Start of EXERCISE DATA

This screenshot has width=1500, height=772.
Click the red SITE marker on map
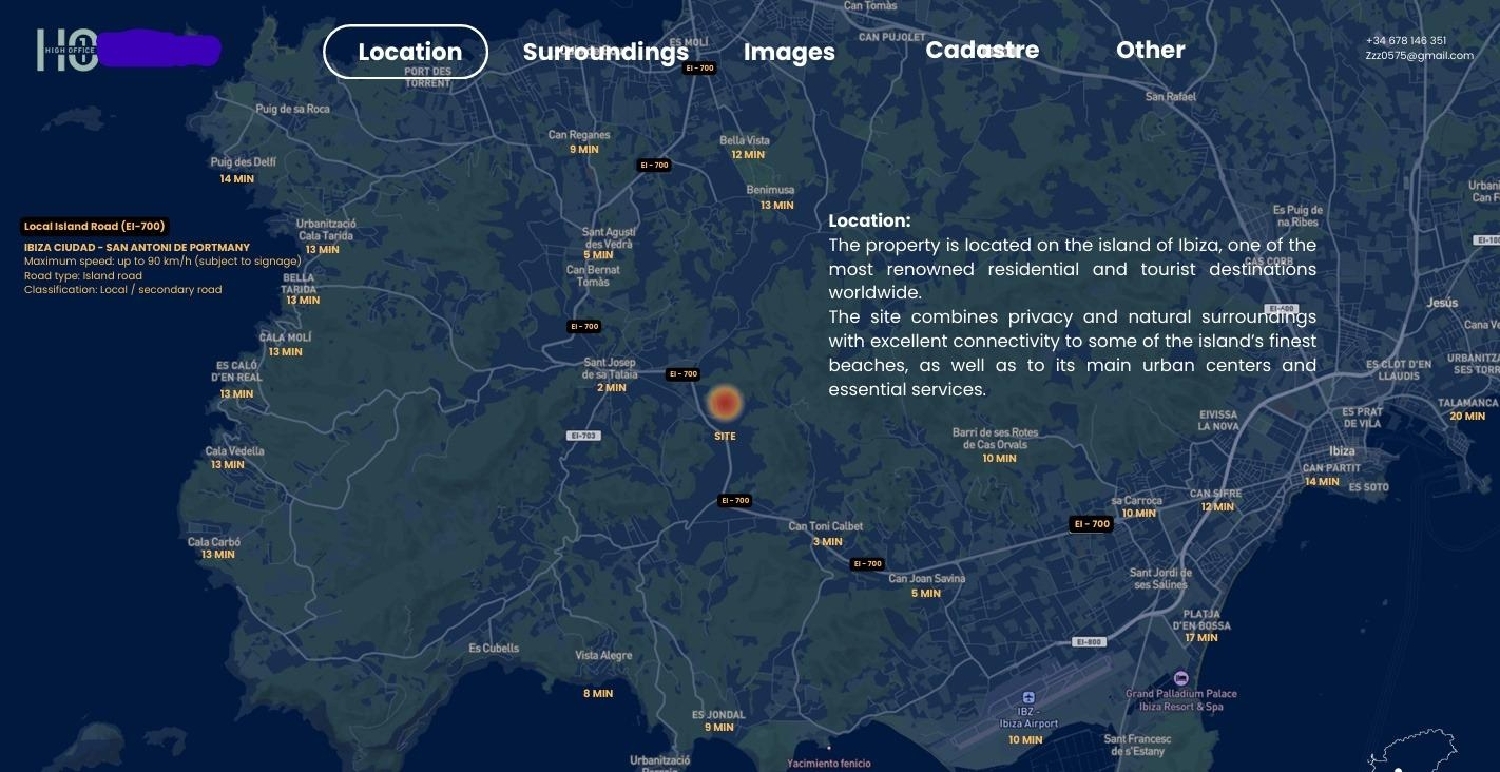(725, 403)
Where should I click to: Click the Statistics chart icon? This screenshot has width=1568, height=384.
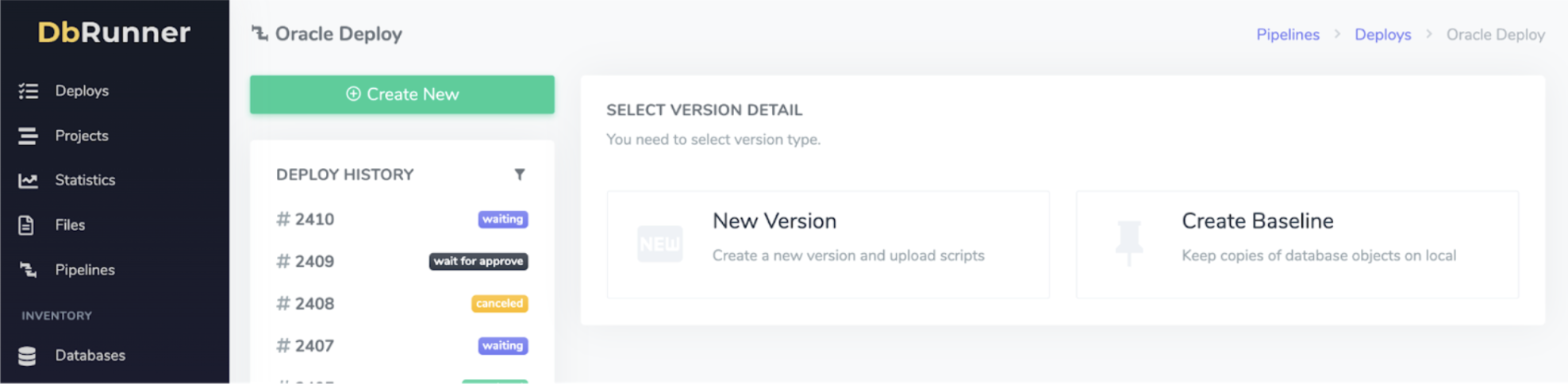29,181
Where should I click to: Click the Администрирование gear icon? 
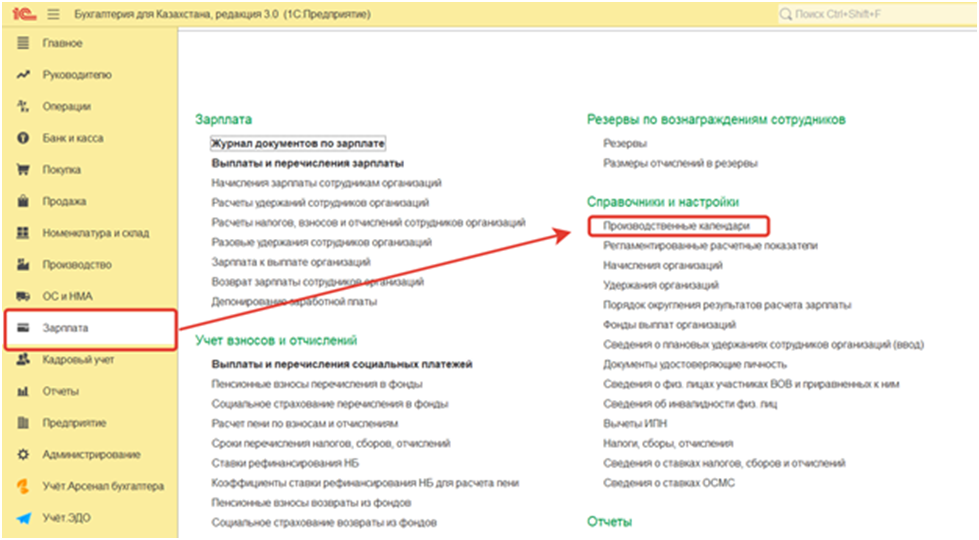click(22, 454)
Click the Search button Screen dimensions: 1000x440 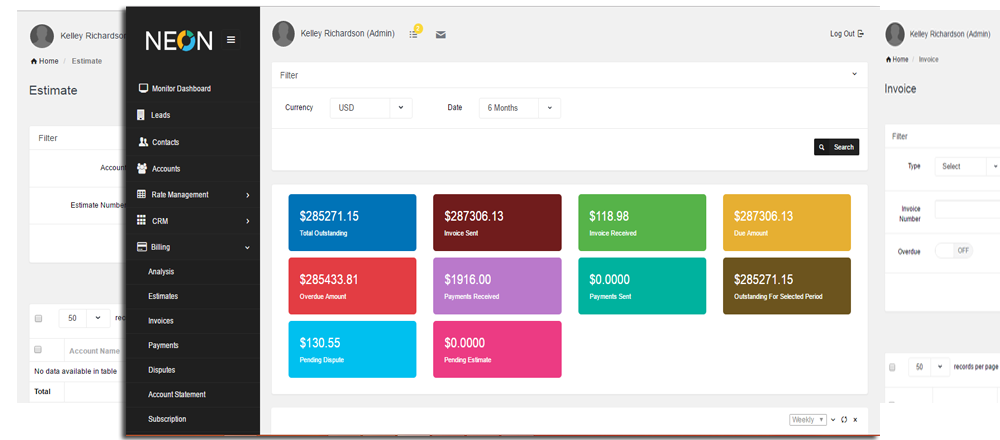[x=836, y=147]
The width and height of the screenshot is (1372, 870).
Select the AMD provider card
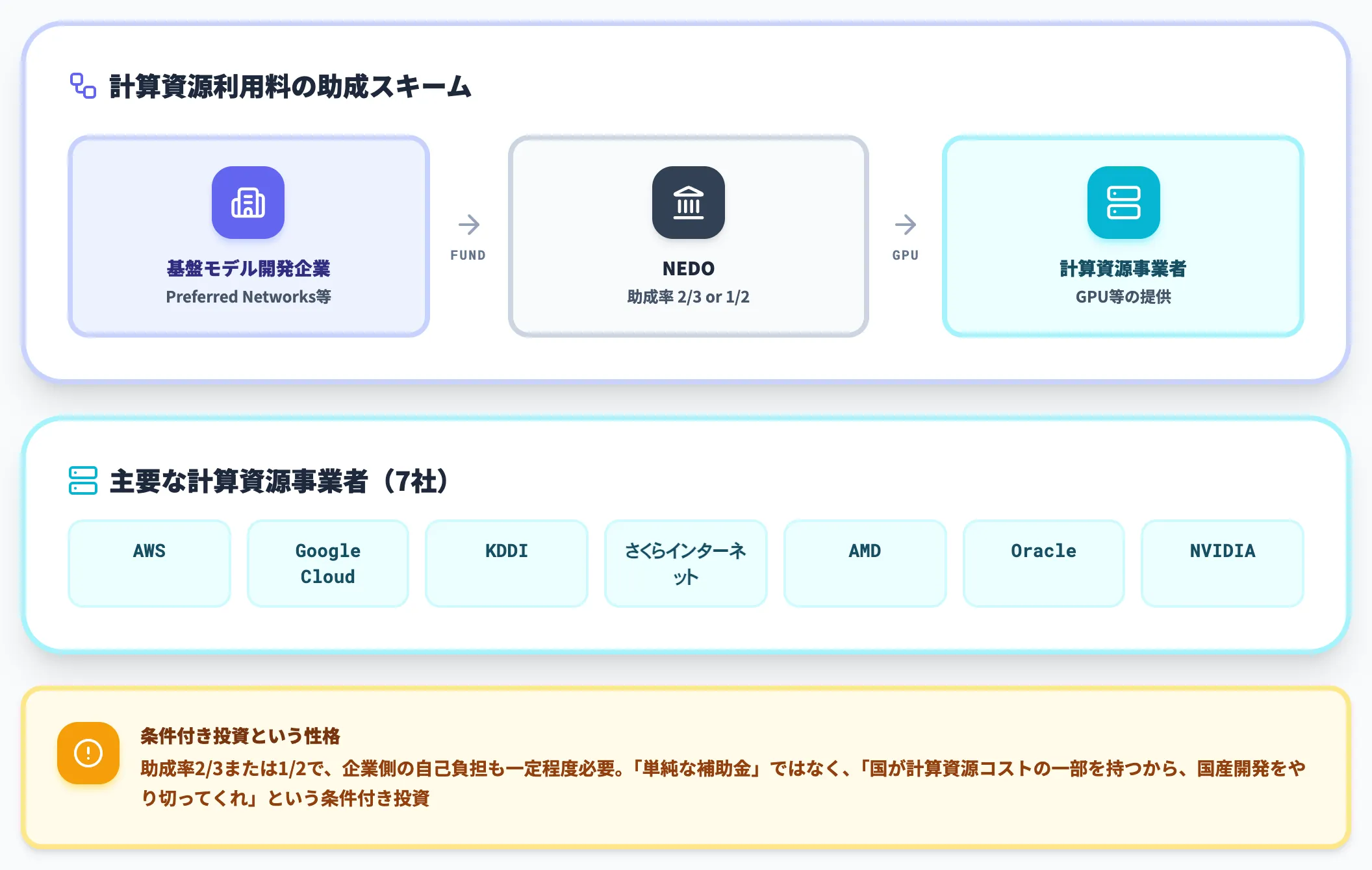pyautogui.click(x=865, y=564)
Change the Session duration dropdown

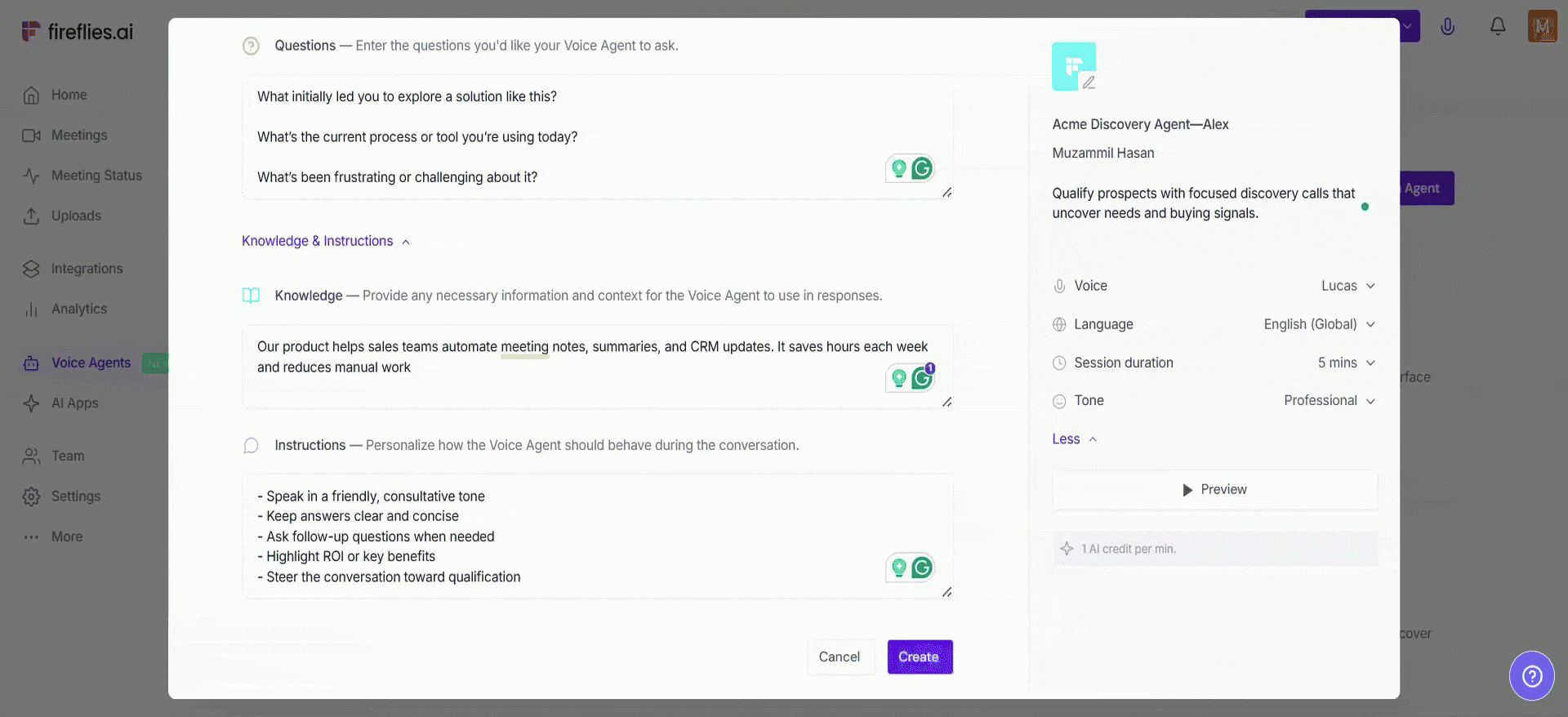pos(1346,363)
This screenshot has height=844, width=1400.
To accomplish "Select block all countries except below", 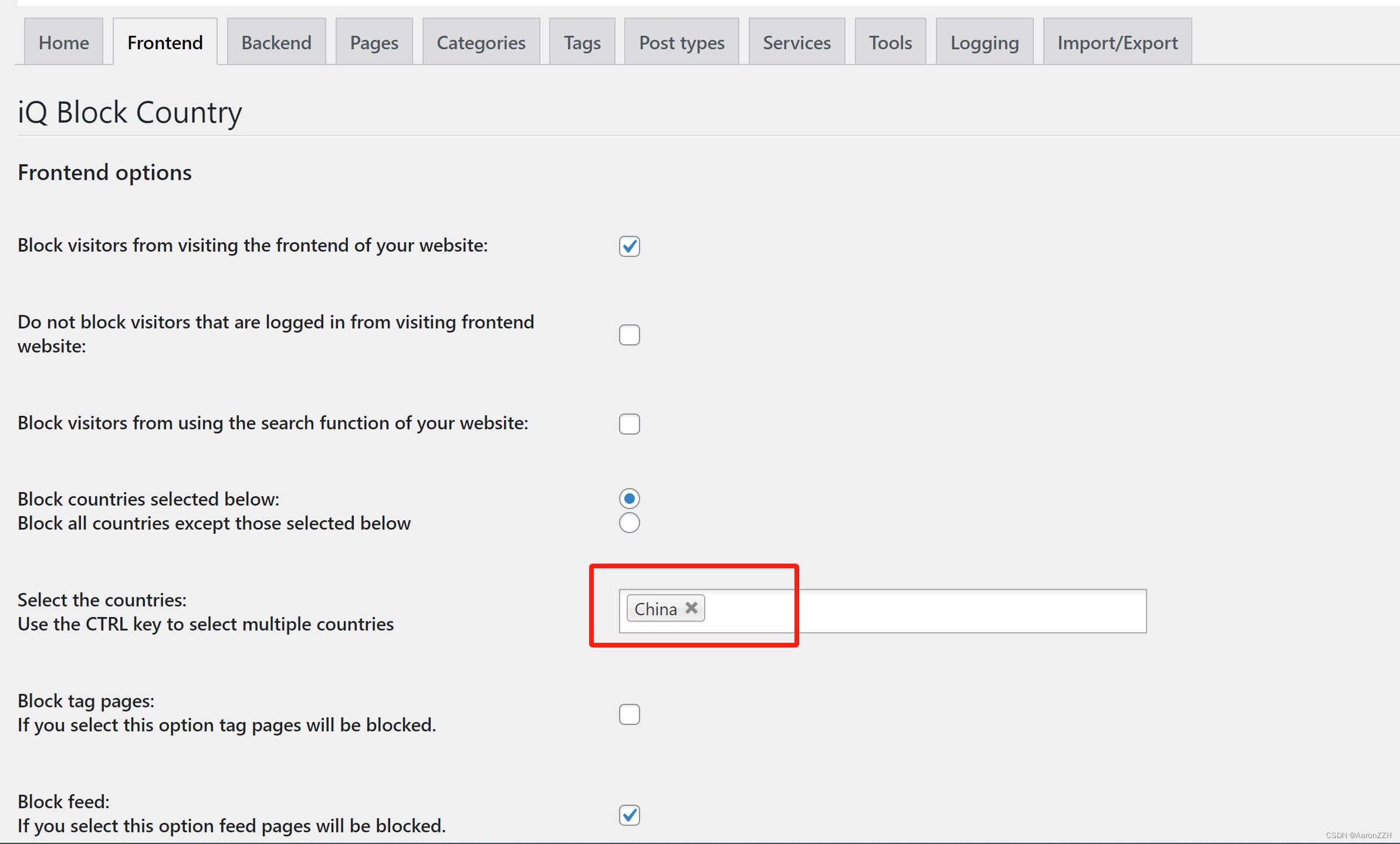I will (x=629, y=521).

End of EXERCISE DATA

- _EXERCISE DETAILS_
Please list every line of the records above that contains the word "This", copying each line in full.

- _RESPONSE TO THE EXERCISE_
This screenshot has width=1500, height=772.
Where should I click to: Click the Statistics chart icon? This screenshot has width=1568, height=384.
This screenshot has height=844, width=1400.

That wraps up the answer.